───── Extrait cité
Livv
Décisions

CA Lyon, 1re ch. civ. A, 3 décembre 2015, n° 14-00284

LYON

Arrêt

PARTIES

Demandeur :

Gem lunetterie (SAS)

Défendeur :

Inbaraj

COMPOSITION DE LA JURIDICTION

Président :

M. Gaget

Conseillers :

Mmes Clement, Rosnel

Avocats :

SCP Aguiraud, Nouvellet, Selarl Robert, Associés, Selarl Dana, Associés, Selarl MB & Associés

TGI Bourg-en-Bresse, ch. civ., du 25 nov…

25 novembre 2013

Vu le jugement en date du 25 novembre 2013 du Tribunal de grande instance de Bourg-en-Bresse qui prononce la résiliation du contrat d'agent commercial liant Sagaya Inbaraj et la société Gem Lunetterie, qui condamne cette société à verser à Sagaya Inbaraj les sommes de 2 000 euro et 50 000 euro à titre de dommages et intérêts conformément à l'article L. 134-13 du Code de commerce et qui déboute Sagaya Inbaraj de ses autres demandes ;

Vu l'appel régulièrement formé par la société Gem Lunetterie le 13 janvier 2014 ;

Vu les conclusions en date du 20 novembre 2014 par lesquelles la société Gem Lunetterie tend à la confirmation du jugement en ce qu'il a débouté Sagaya Inbaraj de ses demandes de communication de pièces et au titre du paiement des commissions et à sa réformation en ce qu'il a alloué à Sagaya Inbaraj la somme de 2 000 euro pour manquement à l'obligation d'assistance et la somme de 50 000 euro au titre de la rupture du contrat d'agent commercial ;

Vu les mêmes conclusions par lesquelles la société Gem Lunetterie demande à la cour :

- à titre principal :

1) de dire que Sagaya Inbaraj ne peut prétendre ni à des dommages et intérêts ni à une indemnité de rupture, ce dernier ayant résilié son contrat de manière unilatérale ;

- à titre subsidiaire :

2) de dire que Sagaya Inbaraj a commis une faute grave exclusive d'une indemnité de rupture du contrat d'agent commercial

- à titre très subsidiaire :

3) de dire que Sagaya Inbaraj ne peut prétendre qu'à une somme représentant au maximum 10 % du montant des deux dernières années de commissions au titre de l'indemnité de rupture du contrat d'agent commercial ;

Vu les conclusions en date du 23 octobre 2014 par lesquelles Sagaya Inbaraj tend à la réformation du jugement aux motifs que la société Gem Lunetterie a commis des manquements envers lui et qu'elle est à l'origine de la résiliation du mandat ;

Vu les mêmes conclusions par lesquelles Sagaya Inbaraj demande à la cour :

- à titre principal :

1) de prononcer la résiliation du contrat d'agent commercial aux torts exclusifs de la société Gem Lunetterie ;

2) de condamner la société à lui verser la somme de 150 000 euro au titre de l'indemnité compensatrice du fait de la résiliation de son contrat d'agent commercial ;

3) de condamner la société Gem à lui communiquer sous astreinte l'ensemble des états de facturation et paiement pour les années 2007, 2008, 2009, 2010 et 2011 ;

4) de condamner la société Gem à lui verser la somme de 5 000 euro pour manquement à l'obligation d'assistance ;

5) de condamner la société Gem à lui verser la somme de 115 240,40 euro au titre des commissions restant dues au titre des années 2007 à 2010 outre intérêts au taux légal à compter du 15 juin 2011 ;

6) de condamner la société à lui verser la somme de 28 750 euro au titre des commissions restant dues au titre de l'année 2011 outre intérêts au taux légal à compter du 15 juin 2011 ;

- à titre subsidiaire :

7) de désigner un expert aux frais exclusifs de la société Gem

- en tout état de cause :

8) de condamner la société Gem à lui verser les sommes de 10 000 euro pour préjudice moral et 5 000 euro pour préjudice d'image et de crédibilité professionnelle ;

Vu l'ordonnance de clôture en date du 9 décembre 2014.
──────────
───── Données enregistrées
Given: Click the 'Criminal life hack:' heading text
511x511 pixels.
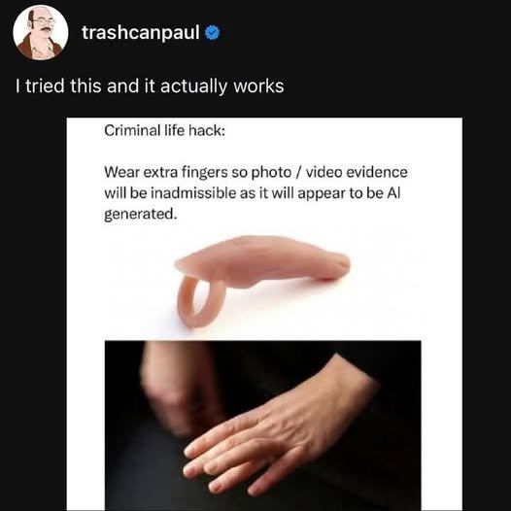Looking at the screenshot, I should pos(164,131).
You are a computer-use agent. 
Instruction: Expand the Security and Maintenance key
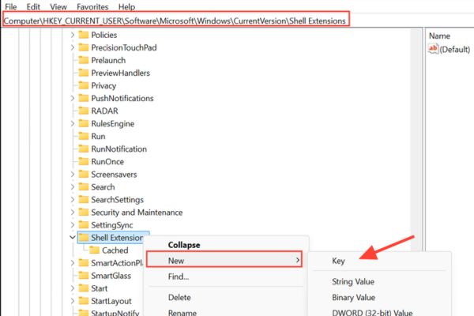[73, 213]
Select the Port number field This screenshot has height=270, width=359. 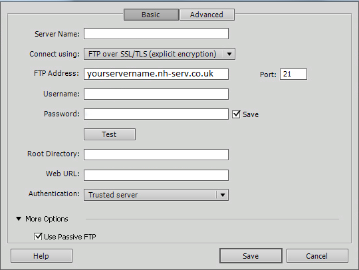293,74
──────────
Consigne: Reformulez sous forme de liste concise le paragraphe de l'arrêt qui commence par « Vu le jugement en date du 25 novembre 2013 », en conservant ses faits essentiels.

Réponse attendue:
- Jugement du Tribunal de grande instance de Bourg-en-Bresse du 25 novembre 2013.
- Résiliation du contrat d'agent commercial entre Sagaya Inbaraj et la société Gem Lunetterie.
- Condamnation de la société Gem Lunetterie à verser à Sagaya Inbaraj 2 000 euro et 50 000 euro à titre de dommages et intérêts, conformément à l'article L. 134-13 du Code de commerce.
- Rejet des autres demandes de Sagaya Inbaraj.